# [Selected extract]
Segment Open
PCAWGScout

Help

This workflow offers several functionalities to explore the consequence of protein mutations. It reports features that overlap the mutations, or that are in close physical proximity.

The features reported include protein domains, variants, helices, ligand binding residues, catalytic sites, transmembrane domains, InterPro domains, and known somatic mutations in different types of cancer. This information is extracted from resources such as UniProt, COSMIC, InterPro and Appris. It can also identify mutations affecting the interfaces of protein complexes.

This workflow makes use of PDB files to calculate residues in close proximity. This information is used to find features close to the mutations, at a distance of 5 angstroms, or mutations in residues close to residues in a complex partner, at a distance of up to 8 angstroms.

PDBs are extracted from Interactome3d, which organized thousands of PDBs, for both experimental structures and structure models, of individual proteins and protein complexes.

Pairwise (Smith-Waterman) alignment is used to fix all inconsistencies between protein sequences in PDBs, Uniprot and Ensembl Protein ID.

Reference:

Vazquez M, Valencia A, Pons T. (2015) Structure-PPi: a module for the annotation of cancer-related single-nucleotide variants at protein-protein interfaces. Bioinformatics (2015); 31(14):2397-2399 (doi: 10.1093/bioinformatics/btv142)

Wizard

Use the following textbox to input your mutations and retrieve all annotations, including neighbours and interfaces. This method is limited to 1000 variants, use the other (more granular) tasks if your mutation set is larger. Mutations can be specified as genomic mutation 18:6237978:G, a mutated isoform ENSP00000382976:L257R, or using any identifier instead of the Ensembl Protein ID such as Associated Gene Name or gene symbol KRAS:G12V.

If genomic mutations are given, only principal isoforms are considered. If the protein is specified with any id other than Ensembl Protein ID, it will be translated to Ensembl Gene ID and then its principal isoform will be extracted from Appris. For instance, if the mutation is given using UniProt/SwissProt Accession, and the change is relative to the sequence reported in UniProt, inconsistencies may appear from wrong isoform mappings or due to discrepancies in the sequence. No attempt is made to fix such inconsistencies in this wizard.

The organism is assumed to be Hsa/feb2014. If genomic mutations are introduced, they are assumed to be relative to the watson or forward strand.
Segment Closed
# [Required action]
Copy the stretch of the PCAWGScout help page from "The features reported" through "and protein complexes." word for word. The data that follows is not needed for this work.

(Items listed in a dataset)
Segment Open
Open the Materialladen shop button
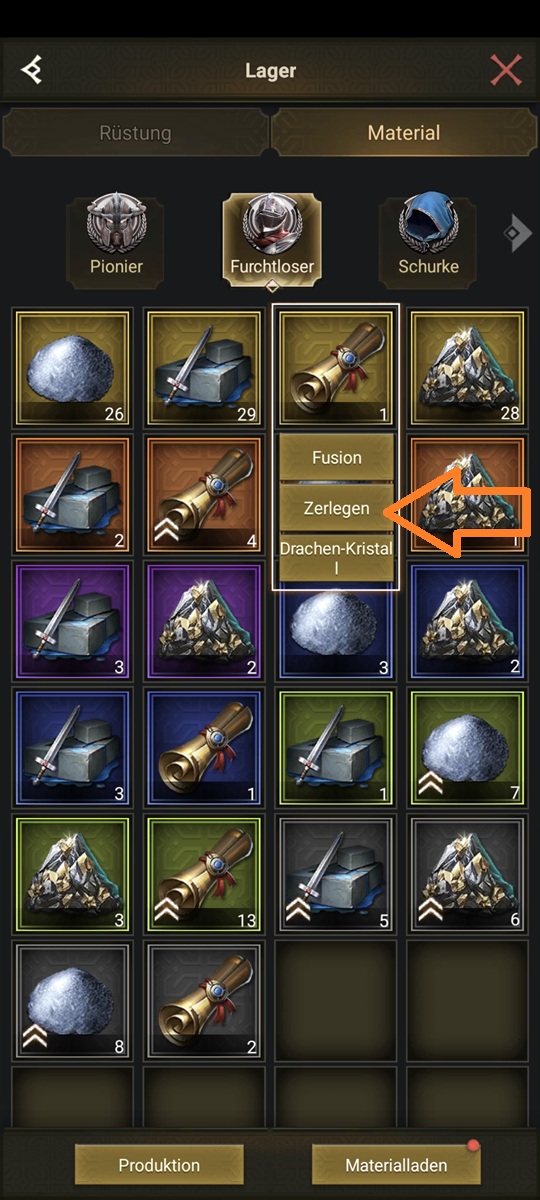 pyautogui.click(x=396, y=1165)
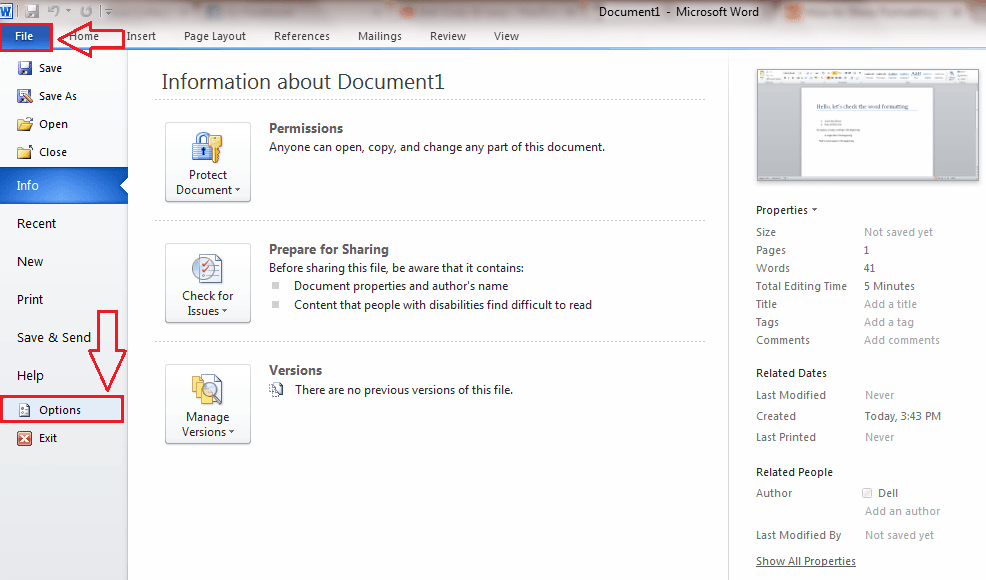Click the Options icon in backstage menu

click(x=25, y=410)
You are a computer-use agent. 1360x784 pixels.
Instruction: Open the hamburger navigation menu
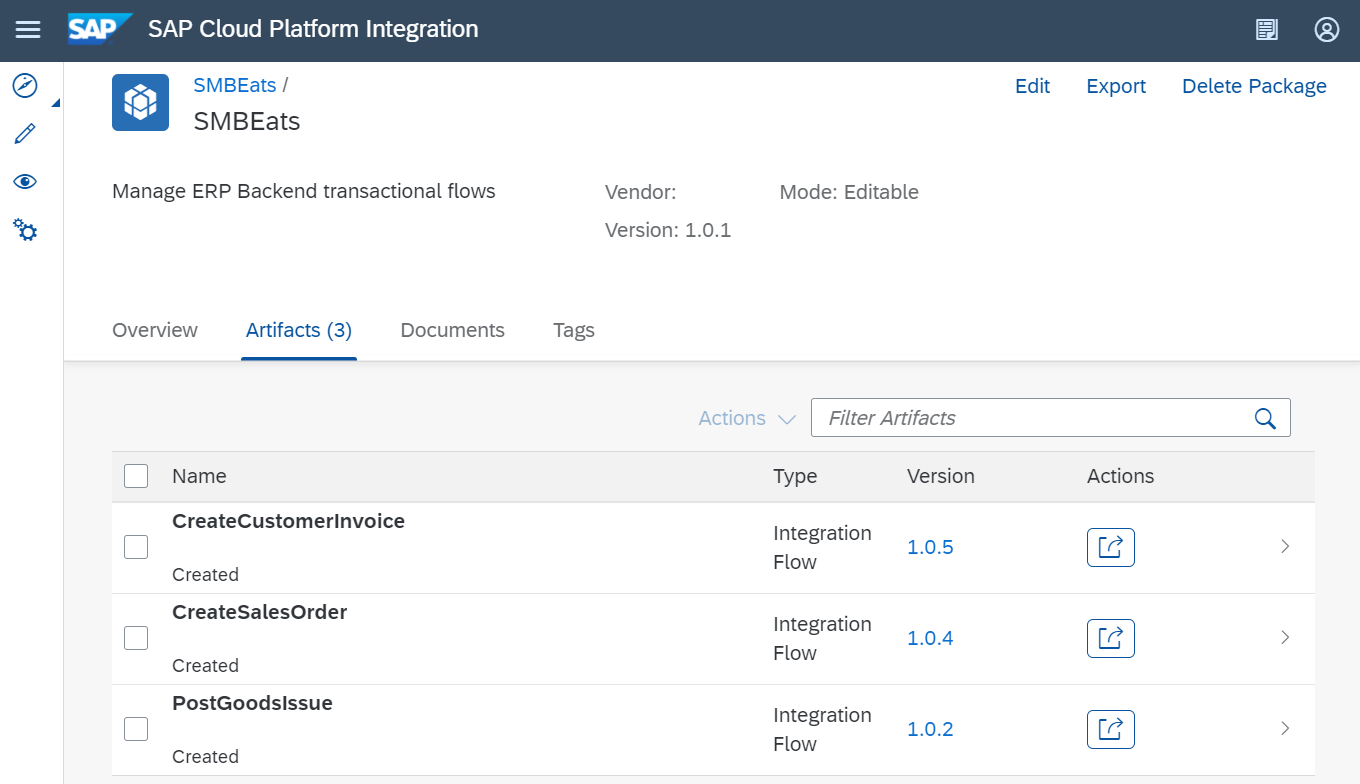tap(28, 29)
Segment Closed
# [Final answer]
The features reported include protein domains, variants, helices, ligand binding residues, catalytic sites, transmembrane domains, InterPro domains, and known somatic mutations in different types of cancer. This information is extracted from resources such as UniProt, COSMIC, InterPro and Appris. It can also identify mutations affecting the interfaces of protein complexes.

This workflow makes use of PDB files to calculate residues in close proximity. This information is used to find features close to the mutations, at a distance of 5 angstroms, or mutations in residues close to residues in a complex partner, at a distance of up to 8 angstroms.

PDBs are extracted from Interactome3d, which organized thousands of PDBs, for both experimental structures and structure models, of individual proteins and protein complexes.